Nematodes are nearly microscopic worms that can live in a variety of hosts. The specific plant-parasitic nematode that plagues farmers lives in the soil and has a spear in its head called a stylet. They use this appendage to attack roots and draw out the contents of cells. In large numbers, their attacks can significantly damage plant health and yield.

“The best way for a farmer to determine that nematodes are present is to submit a soil sample to the Plant Disease and Nematode Diagnostic Laboratory at MSU,” Allen said.

Allen said cotton soil surveys conducted in the early 2000s suggested that almost every acre in cotton production in the state has some level of nematode infestation.

“Based on the number of nematodes considered to be damaging to a host plant, approximately 40 percent of the acres sampled were determined to have high enough populations to cause an economic impact,” he said.

Clarissa Balbalian manages the diagnostic lab which tests soil to determine the number and types of nematodes found in each sample.

“There are economic thresholds of how many of a certain type of nematode a crop can handle before there is a yield loss or decline in vigor,” Balbalian said. “Depending on the soil and crop rotation plan, there is some biodiversity among nematodes, and we usually find at least two to five kinds in a sample.

“If it’s a field that has been growing only cotton for decades, we often see only one type of nematode, but that is the exception for most fields,” she said.

Allen said one of the best ways to manage nematode infestations is through careful use of crop rotation.

“Once the particular nematode species and its population numbers have been determined, a crop rotation can be prescribed that can greatly reduce the nematode species present, since you have removed the preferred host plant,” he said.

Seed-applied nematicide products are available and effective, particularly where there are low nematode populations.

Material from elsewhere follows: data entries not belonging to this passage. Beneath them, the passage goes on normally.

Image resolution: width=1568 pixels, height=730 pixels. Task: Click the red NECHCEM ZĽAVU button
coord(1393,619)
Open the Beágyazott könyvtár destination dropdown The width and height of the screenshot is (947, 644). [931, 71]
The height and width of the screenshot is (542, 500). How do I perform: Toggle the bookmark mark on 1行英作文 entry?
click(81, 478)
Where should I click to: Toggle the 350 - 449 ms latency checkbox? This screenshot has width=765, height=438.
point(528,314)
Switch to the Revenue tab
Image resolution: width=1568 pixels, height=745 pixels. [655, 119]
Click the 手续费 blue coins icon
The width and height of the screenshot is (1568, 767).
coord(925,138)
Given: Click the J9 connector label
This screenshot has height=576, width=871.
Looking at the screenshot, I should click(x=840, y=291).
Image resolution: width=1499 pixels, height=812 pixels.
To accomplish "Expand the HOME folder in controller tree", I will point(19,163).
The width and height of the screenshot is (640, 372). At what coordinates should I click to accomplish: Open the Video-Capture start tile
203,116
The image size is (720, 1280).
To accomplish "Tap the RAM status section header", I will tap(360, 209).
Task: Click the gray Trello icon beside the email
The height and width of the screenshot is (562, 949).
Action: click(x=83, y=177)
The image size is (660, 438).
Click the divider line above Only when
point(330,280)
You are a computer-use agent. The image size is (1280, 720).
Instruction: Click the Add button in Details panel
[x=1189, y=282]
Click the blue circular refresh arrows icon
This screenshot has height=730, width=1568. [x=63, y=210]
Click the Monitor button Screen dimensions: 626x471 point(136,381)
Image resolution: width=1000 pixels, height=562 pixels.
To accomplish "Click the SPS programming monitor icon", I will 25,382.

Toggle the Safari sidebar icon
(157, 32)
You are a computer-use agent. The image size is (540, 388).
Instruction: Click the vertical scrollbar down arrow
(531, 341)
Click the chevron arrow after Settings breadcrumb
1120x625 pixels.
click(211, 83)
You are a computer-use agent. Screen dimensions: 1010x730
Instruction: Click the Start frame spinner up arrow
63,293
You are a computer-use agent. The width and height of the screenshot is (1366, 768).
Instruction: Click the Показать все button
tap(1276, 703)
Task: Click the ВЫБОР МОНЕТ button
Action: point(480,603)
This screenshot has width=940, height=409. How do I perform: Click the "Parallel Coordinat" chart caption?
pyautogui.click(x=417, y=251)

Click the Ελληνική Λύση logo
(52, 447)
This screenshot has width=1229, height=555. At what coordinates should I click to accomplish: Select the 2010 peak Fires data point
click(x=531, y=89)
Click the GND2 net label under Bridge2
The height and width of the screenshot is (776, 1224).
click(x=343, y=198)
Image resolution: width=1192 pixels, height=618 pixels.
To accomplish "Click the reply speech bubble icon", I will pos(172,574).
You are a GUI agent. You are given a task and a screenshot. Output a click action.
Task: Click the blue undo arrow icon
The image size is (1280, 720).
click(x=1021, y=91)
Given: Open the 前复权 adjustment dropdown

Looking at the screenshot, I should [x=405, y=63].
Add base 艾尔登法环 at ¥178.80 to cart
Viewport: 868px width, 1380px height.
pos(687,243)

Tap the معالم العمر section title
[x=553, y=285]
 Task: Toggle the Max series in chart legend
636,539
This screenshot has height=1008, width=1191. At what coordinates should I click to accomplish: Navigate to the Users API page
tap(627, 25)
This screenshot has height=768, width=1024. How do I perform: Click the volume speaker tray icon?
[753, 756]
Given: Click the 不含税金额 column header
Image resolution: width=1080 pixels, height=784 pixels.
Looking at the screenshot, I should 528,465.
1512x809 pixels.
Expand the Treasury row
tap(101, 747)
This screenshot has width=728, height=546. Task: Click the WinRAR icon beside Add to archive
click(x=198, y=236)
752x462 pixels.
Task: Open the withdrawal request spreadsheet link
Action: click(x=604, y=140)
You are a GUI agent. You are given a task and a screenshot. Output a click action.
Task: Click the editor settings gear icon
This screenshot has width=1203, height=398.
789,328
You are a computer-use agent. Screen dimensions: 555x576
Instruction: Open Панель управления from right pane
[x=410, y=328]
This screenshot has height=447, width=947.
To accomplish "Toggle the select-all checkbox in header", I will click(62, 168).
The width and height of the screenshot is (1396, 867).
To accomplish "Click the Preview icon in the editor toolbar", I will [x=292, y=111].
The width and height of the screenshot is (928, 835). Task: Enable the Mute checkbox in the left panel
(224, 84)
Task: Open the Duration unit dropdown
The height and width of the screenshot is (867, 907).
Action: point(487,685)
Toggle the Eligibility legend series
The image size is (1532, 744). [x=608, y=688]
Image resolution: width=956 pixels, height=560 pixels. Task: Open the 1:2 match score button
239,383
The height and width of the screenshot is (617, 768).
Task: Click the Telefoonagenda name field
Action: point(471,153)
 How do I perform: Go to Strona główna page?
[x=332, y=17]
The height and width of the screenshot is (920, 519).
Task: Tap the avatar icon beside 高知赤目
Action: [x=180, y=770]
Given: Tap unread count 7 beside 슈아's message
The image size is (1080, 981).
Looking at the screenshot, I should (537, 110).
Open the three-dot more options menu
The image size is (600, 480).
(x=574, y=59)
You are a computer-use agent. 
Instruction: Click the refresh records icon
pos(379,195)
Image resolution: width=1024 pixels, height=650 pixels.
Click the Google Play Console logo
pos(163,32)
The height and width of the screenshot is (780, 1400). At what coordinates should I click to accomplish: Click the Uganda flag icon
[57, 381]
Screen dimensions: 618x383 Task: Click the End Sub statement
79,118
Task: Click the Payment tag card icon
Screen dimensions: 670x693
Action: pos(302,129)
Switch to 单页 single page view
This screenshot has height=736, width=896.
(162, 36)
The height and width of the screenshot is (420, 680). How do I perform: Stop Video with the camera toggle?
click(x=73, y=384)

Nematicides sprayed into the ground as fumigants are extremely effective, but these products can be expensive and hard to find.

The best time to test for nematodes is in the fall. Nematodes are generally a problem only in light-textured soil.

“Nematode populations are generally greatest at the end of the growing season,” Allen said. “Be sure to collect and submit the soil samples before freezing temperatures arrive, as some nematode species are fragile and can degrade in the presence of cool soil temperatures and the absence of a living host.”

The MSU diagnostic lab charges $11 per sample to test for nematodes. Producers generally get results back in just a few days, although certain tests take longer to conduct. How often a nematode test should be run depends on the individual field.

“Soil sampling for nematodes is not something you have to do every year like a soil test for nutrients,” Balbalian said. “We suggest doing it every year if it’s an area you’ve had problems with, but if it’s not a problem area, you can get away with skipping a few years in between tests.

“Soil type is another factor to consider. Nematodes can move more easily in sandy soils, so lighter soil types are more likely to have severe nematode problems than heavy soil types,” she said. “Growers with heavy soils can get away with sampling much less frequently than growers with medium or sandy soil types.”